Son règne est aussi critiqué que celui de Duvalier. Surnommé le «duc de Tabarre», il se cache derrière les portes du pouvoir.


PORTRAIT

Le «prêtre des bidonvilles» incarnait un espoir fou en Haïti après trente ans de dictature sous la coupe de la famille Duvalier, au pouvoir de 1957 à 1986. Depuis quelques mois, un mouvement civil sans précédent témoigne d’une réalité plus crue: Jean-Bertrand Aristide est tombé à son tour dans le piège du pouvoir en instaurant un régime n’ayant rien à envier à celui de ses prédécesseurs.


Tendances autocratiques
Elu une première fois à la présidence de la république le 16 décembre 1990, avec 67 pc des voix, celui que les Haïtiens surnomment «Titid» promet alors de sortir son pays de l’ornière et d’accorder une attention soutenue aux plus démunis. L’élan populaire est énorme. Il ne dure guère. Le 30 septembre 1991, un coup d’Etat militaire lui coupe les ailes. Pendant sa première année de règne, l’homme avait déjà manifesté des tendances autocratiques. Réinstallé au pouvoir par l’armée américaine à l’automne 1994, Jean-Bertrand Aristide dérape. Marié avec une jeune avocate, père de deux filles, il abandonne sa «mission» chrétienne et se calfeutre derrière les portes du pouvoir. Il supprime l’armée, crée une police et une milice fortement critiquées aujourd’hui pour leurs dérapages récurrents.


Au moment de fêter le bicentenaire de son indépendance, Haïti est l’un des pays les plus pauvres du monde avec un Produit intérieur brut (PIB) par habitant de 430 dollars à peine. Les libertés individuelles sont bafouées. Des pratiques mafieuses liées au trafic de drogues se sont développées. Un tableau bien sombre lorsqu’on se remémore les cris de joie survenus lors de l’élection d’Aristide. «Tout moun se moun», disait-il. Tout homme est un homme. Cette ode à la dignité humaine semble bien loin…


Né en 1953 dans une famille de paysans, le Président haïtien devient un «petit prince» en montant se scolariser à Port-au-Prince. Chez les Frères salésiens, il découvre les pratiques douteuses des Duvalier. Il devient prêtre à 29 ans. La «théologie de la Libération», dont l’objectif consiste à émanciper l’Amérique latine avec des thèses très progressistes, lui parle fort. En 1982, Jean-Bertrand Aristide prend la tête de la paroisse Saint-Joseph dans un des quartiers les plus misérables de la capitale. Avec ses prêches audacieux, «Titid» devient la voix des pauvres.

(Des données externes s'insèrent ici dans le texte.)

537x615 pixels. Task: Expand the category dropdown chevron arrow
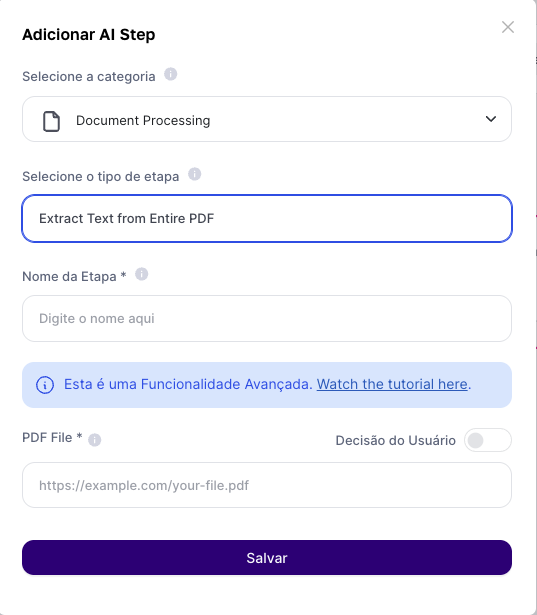tap(491, 119)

Les Tontons macoutes des Duvalier tentent de l’éliminer. La hiérarchie de l’ordre des Salésiens l’exclut en 1988 pour «incitation à la haine, à la violence et exaltation de la lutte des classes». Très populaire, il accède néanmoins à la fonction suprême. Son parti, le Lafanmi Lavalas, entend être une «avalanche» emportant les cauchemars du «duvaliérisme».


Les méfaits des chimères
Ne pouvant briguer un nouveau mandat en 1996, Aristide cède la place à un proche, qui s’avère être un homme de paille, René Préval. En coulisses, un véritable système de pouvoir se met en place. Avec sa démagogie et ses contradictions: le mouvement Lavalas dit défendre les pauvres mais applique les recettes néolibérales du consensus de Washington à l’oeuvre dans tout le continent. Avec ses outils de répression, aussi: les «chimères», milices au service du pouvoir formées dans les bidonvilles, n’ont rien à envier aux sinistres «Tontons macoutes» des Duvalier.

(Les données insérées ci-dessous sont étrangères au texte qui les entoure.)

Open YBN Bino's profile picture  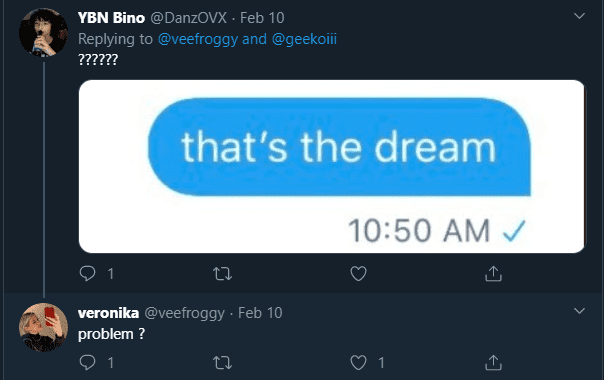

Réélu en novembre 2000 à l’occasion d’un scrutin boycotté par l’opposition, réinstallé à la présidence en février 2001, Jean-Bertrand Aristide a perdu au fil du temps le sens des réalités qui l’ont amené au pouvoir. Normal, disent ses détracteurs, puisqu’il ne prend plus jamais la peine de descendre parmi les siens, se contentant de défiler dans des limousines de luxe. On le surnomme désormais le «duc de Tabarre», du nom du quartier où il réside, dans une villa bunker. Aussi, il a été progressivement lâché par ceux qui le soutenaient. L’espoir du petit peuple haïtien a été trahi. Et à la veille d’un bicentenaire symbolique, il s’est mis à crier pour dénoncer la gabegie de l’ex-prêtre des bidonvilles.